I thought of other times I face my Upper Limit Problem. When else do I knock myself down a few rungs in order to feel safer and less vulnerable?
- I’ve observed myself feeling kind of relieved, safe, and anonymous when stats show that page views on this blog are down. I’m consciously trying to grow my readership, but part of me gets nervous when something I write gets too much attention. I was recently Stumbled and I kind of freaked out…not in a good way. .
- I get most upset with my husband when things seem “too good to be true”.
- I occasionally use the phrase, “too good to be true”. Really, Amy?
- After weeks of green smoothies and food choices that make me feel great, I have a strange mental urge to eat a vat of raw cookie dough. I don’t physically want the cookie dough, but I mentally want it.

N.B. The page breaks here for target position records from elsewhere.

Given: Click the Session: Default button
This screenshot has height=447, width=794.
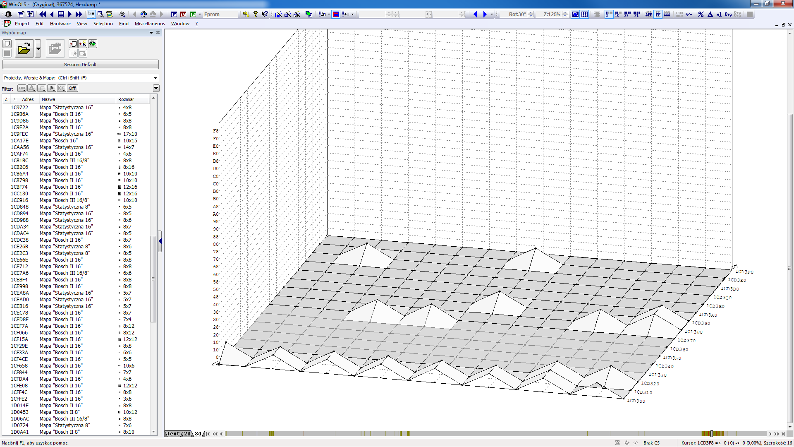Looking at the screenshot, I should 81,65.
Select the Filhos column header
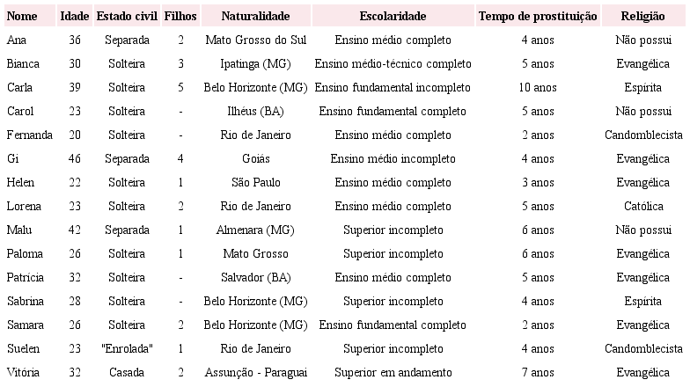Screen dimensions: 690x387 [180, 17]
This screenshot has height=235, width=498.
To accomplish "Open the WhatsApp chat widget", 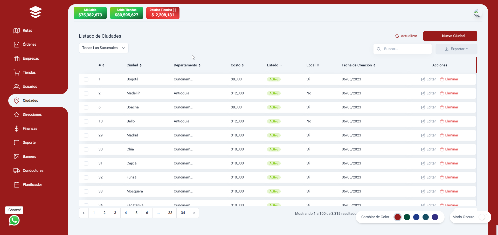I will pyautogui.click(x=14, y=220).
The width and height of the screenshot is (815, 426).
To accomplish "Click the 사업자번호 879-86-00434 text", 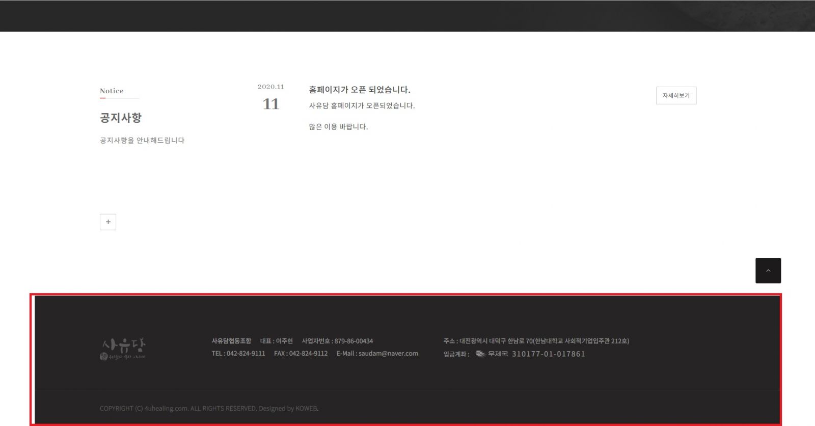I will pyautogui.click(x=337, y=341).
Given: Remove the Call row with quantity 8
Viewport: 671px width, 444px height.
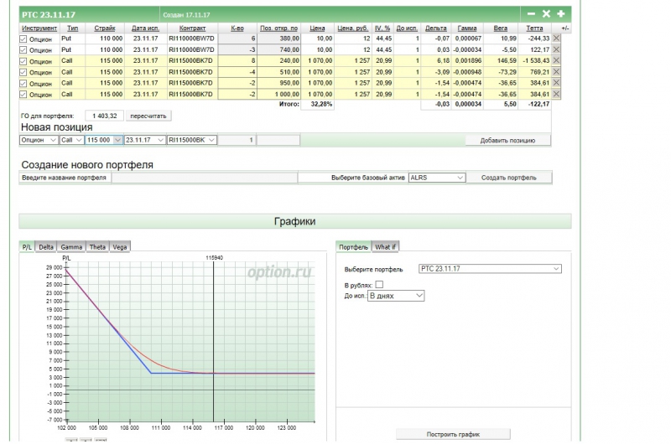Looking at the screenshot, I should click(556, 61).
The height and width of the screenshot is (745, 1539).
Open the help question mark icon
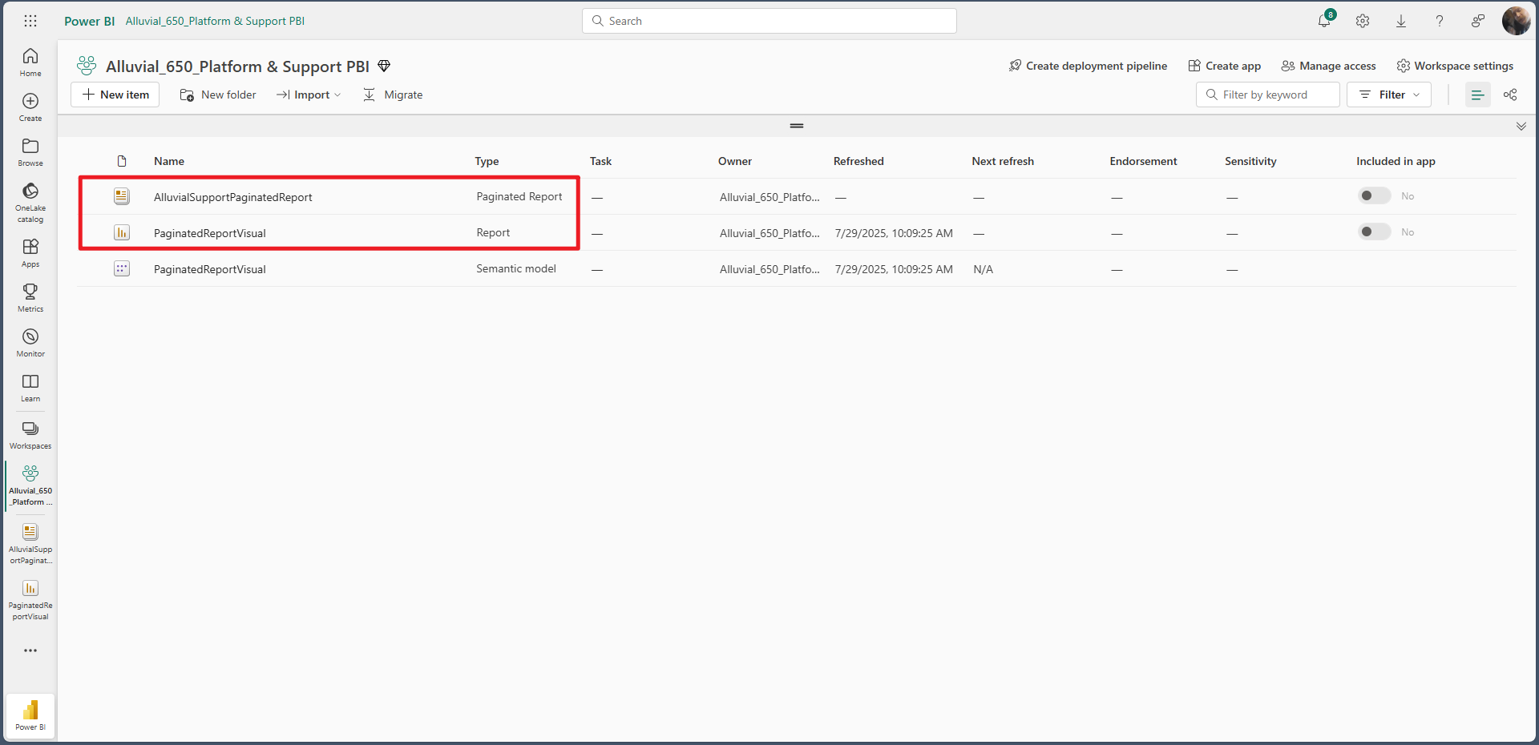(x=1440, y=22)
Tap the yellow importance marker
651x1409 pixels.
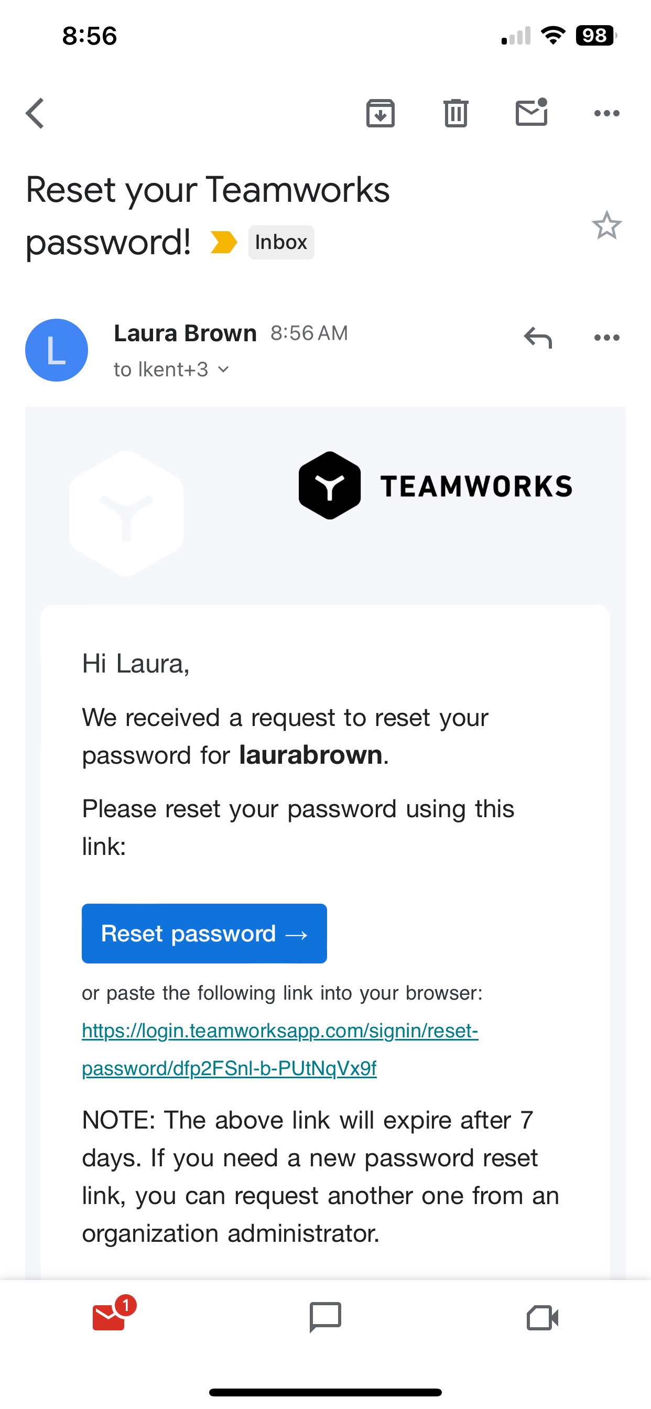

So, now I know. When I notice these things, it’s time to get uber aware and not let the automatic patterns call the shots. Time to get conscious and deliberate and make choices based on what I know I really want, not what my Upper Limits dictate.
What about you?
Related Posts:
And here’s what others have to say about their Upper Limit Problem:
Cash, Truth, and Upper Limit Problem by Kate Northrup
Do You Have an Upper Limit Problem? by Marie Forleo
Wow, this so speaks to what I am going through. My husband and I have been married almost 16 years, and most of that has been spent with me doing something to make it harder. I didn’t realize I was doing that of course. It hit me hard one day when he said it was over, and I had to start thinking about things for real. I started making changes in my life and things were looking up. But lately we fight ALL THE TIME! I was frustrated with it and I know he is too. Last night, during a fight, he explained to me that he feels like I am pushing him away. I know I am not doing it intentionally, but maybe subconsciously? This article has definately given me something to think about, thank you.
I’m glad it’s given you something to consider, Sherry. Next time you feel yourself pushing him away or angry at him, stop and consider whether it’s really worth the anger and what it’s really about. Just becoming more aware is the first step. Good luck!
new to the site and i am Loving this blog!
Thanks, Erica! Welcome! xo
Thanks for your comments! It’s definitely a topic that strikes a chord!
xo-a
I love this post! I will have to think about this one whenever I start to go “autopilot” with my reactions which I notice happens a lot with my spouse. This really is food for thought. It also reminds me of those people who win millions in the lottery, only to be broke again in a few years. I bet they had some kind of upper limit stuff going on when it comes to abundance.
Oh boy, can I relate to this! “It’s too good to be true.” I know for me, it’s about the fear that comes up when I’m feeling vulnerable. “Wow–if life is this good, it will really suck to lose it, so I’ll just pick at it a bit, and find some problems right now, so I’ll be prepared for the worst.”
Of course, I don’t do it consciously, but the effect is the loss of the pleasure of whatever inspired my original thoughts, which were about the amazingness and goodness of something or someone. Thanks for the great reminder of self-sabotage and how it sneaks into our relationships!
I can relate to this post – and it gave me a new idea to think about! Nice work!